For immediate release
March 7, 2011
UNITE HERE and Hilton reach settlements in Chicago, San Francisco, and Hawaii
After extensive negotiations, Hilton leads industry with contracts that move workers forward as the industry emerges from recession
After many months of bargaining, UNITE HERE and Hilton Worldwide have reached tentative settlements in three major markets–Chicago, San Francisco, and Honolulu. The agreements signal a major breakthrough in citywide hotel negotiations nationally and a path forward for hotel workers as the hospitality industry emerges from the recession. The tentative agreements, affecting nearly 4,000 workers, have been recommended by the respective negotiating committees in each city and are subject to ratification by the local membership.
While terms of the settlements vary in each city, the contracts include wage increases, improved job stability language, and reduced workloads for housekeeping staff and others. Significantly, the new contracts also preserve low-cost, high-quality healthcare and pension benefits for Hilton workers and their families at a time when nationwide these employee benefits are being cut.
"We are pleased to have achieved a fair settlement for all sides–one that allows workers to move forward and share in the robust recovery that the hotel industry is experiencing," says John Wilhelm, President of UNITE HERE. "We applaud Hilton for leading the way and upholding a decent standard for service workers in the hospitality industry."

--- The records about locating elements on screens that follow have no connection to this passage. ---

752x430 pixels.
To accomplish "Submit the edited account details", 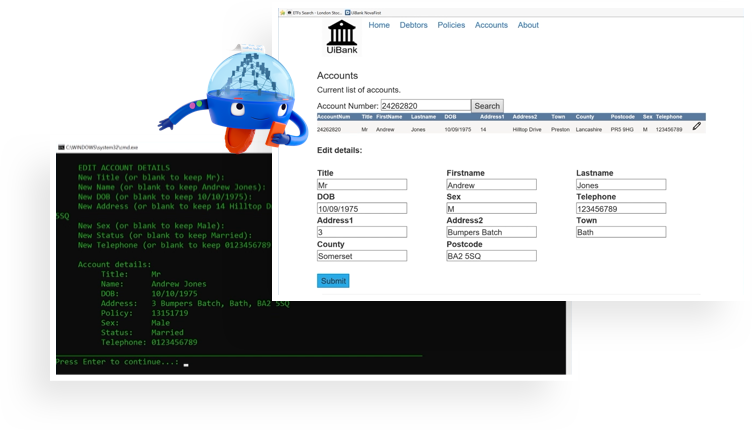I will pos(333,281).
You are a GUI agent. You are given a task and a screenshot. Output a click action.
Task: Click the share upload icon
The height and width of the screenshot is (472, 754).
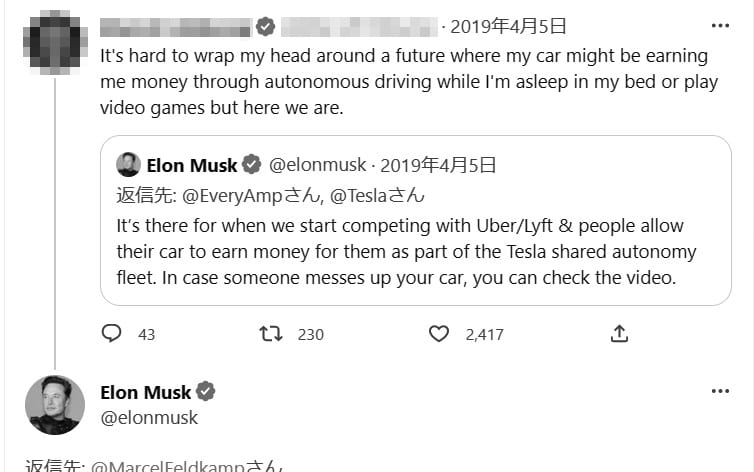(x=619, y=334)
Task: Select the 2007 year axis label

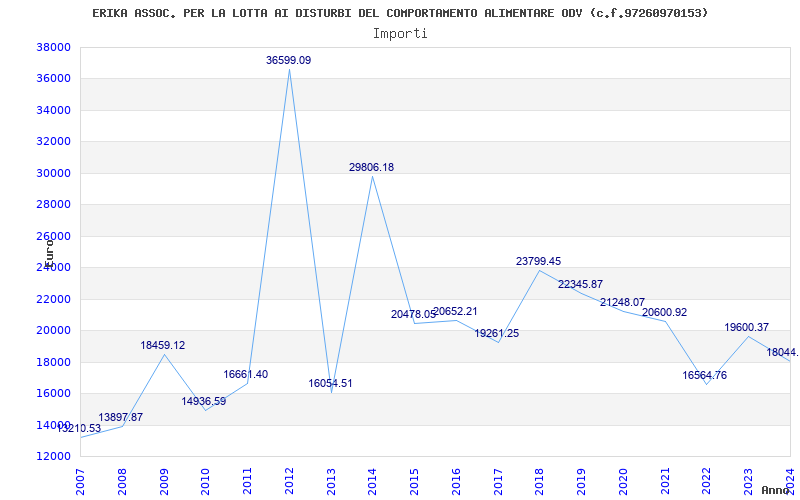Action: (x=81, y=481)
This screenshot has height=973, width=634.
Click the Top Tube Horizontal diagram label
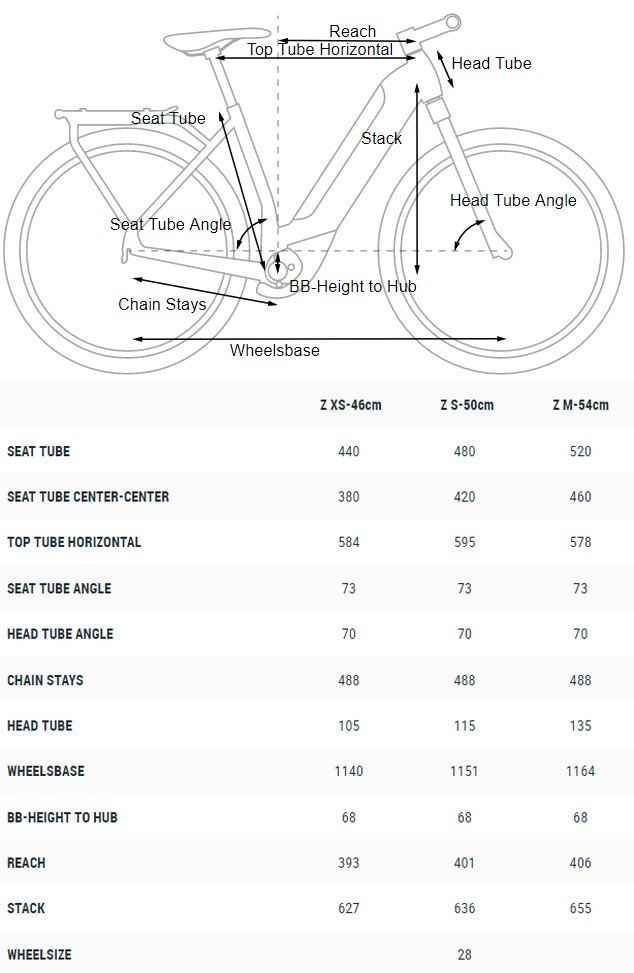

Contracts for Hilton workers expired in Chicago and San Francisco in August 2009 and in Hawaii in June of 2010. The settlement with Hilton brings newfound stability to three major hospitality markets, which have faced protracted disputes with other major employers, including Hyatt Hotels (NYSE: H) and Starwood.
Nationwide, the hotel industry is already rebounding faster and stronger than expected. PKF Hospitality projects that hotel revenues will rise an average of 8% annually from 2010 through 2014. Bargaining continues for contracts affecting thousands more hotel workers in Chicago, San Francisco, Honolulu and several other cities across North America.